Mon professeur de français de cinquième nous avait demandé de rédiger un texte à la manière de Barthes. Il était un peu fou de nous parler d’un tel auteur à nous pauvres hères de 12 ans, n’empêche, ce prof m’a marquée et je n’ai jamais oublié Barthes (ni la littérature).
Ce texte c’est donc « j’aime, je n’aime pas », extrait de Roland Barthes par Roland Barthes
Celui de Barthes est à découvrir là (lu par lui même), il suffit de cliquer sur la fameuse citroen et ensuite dans la fenêtre qui s’ouvre, il faut cliquer sur la tête de Roland Barthes pour l’entendre.
Et le mien ici, bien évidemment pas écrit à 12 ans (c’était bien plus gnangnan)
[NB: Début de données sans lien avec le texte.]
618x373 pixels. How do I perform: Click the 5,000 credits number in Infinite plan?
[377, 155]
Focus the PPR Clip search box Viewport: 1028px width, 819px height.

« J’aime les mots, les couleurs, la musique, la douceur, les joues rebondies des enfants, avoir du temps, les voyages à l’autre bout du monde, le ronronnement de mon chat, les étoiles, le bruit des vagues, le parfum des fleurs et de l’herbe coupée, être libre, l’honnêteté, le courage, les photos en noir et blanc, Paris.
Je n’aime pas la facilité, le politiquement correct, la mièvrerie, la maladie, les fautes d’orthographe, avoir le vertige, la pluie, le froid, le temps qui passe trop vite, finir un livre trop vite, quitter ceux que j’aime, l’abêtissement du monde, l’agressivité, les cris, le mépris. »
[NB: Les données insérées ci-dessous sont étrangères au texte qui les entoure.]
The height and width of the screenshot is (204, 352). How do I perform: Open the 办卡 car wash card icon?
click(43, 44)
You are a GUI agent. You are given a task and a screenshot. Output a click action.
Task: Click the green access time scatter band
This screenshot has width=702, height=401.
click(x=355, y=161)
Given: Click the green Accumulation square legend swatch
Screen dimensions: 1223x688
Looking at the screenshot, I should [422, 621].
Et comme le conclue Barthes
J’aime, je n’aime pas: cela n’a aucune importance pour personne; cela, apparemment, n’a pas de sens. Et pourtant tout cela veut dire : mon corps n’est pas le même que le vôtre. Ainsi, dans cette écume anarchique des goûts et des dégoûts, sorte de hachurage distrait, se dessine peu à peu la figure d’une énigme corporelle, appelant complicité ou irritation. Ici commence l’intimidation du corps, qui oblige l’autre à me supporter libéralement, à rester silencieux et courtois devant des jouissances ou des refus qu’il ne partage pas.
(Une mouche m’agace, je la tue : on tue ce qui vous agace. Si je n’avais pas tué la mouche, c’eût été par pur libéralisme: je suis libéral pour ne pas être un assassin.)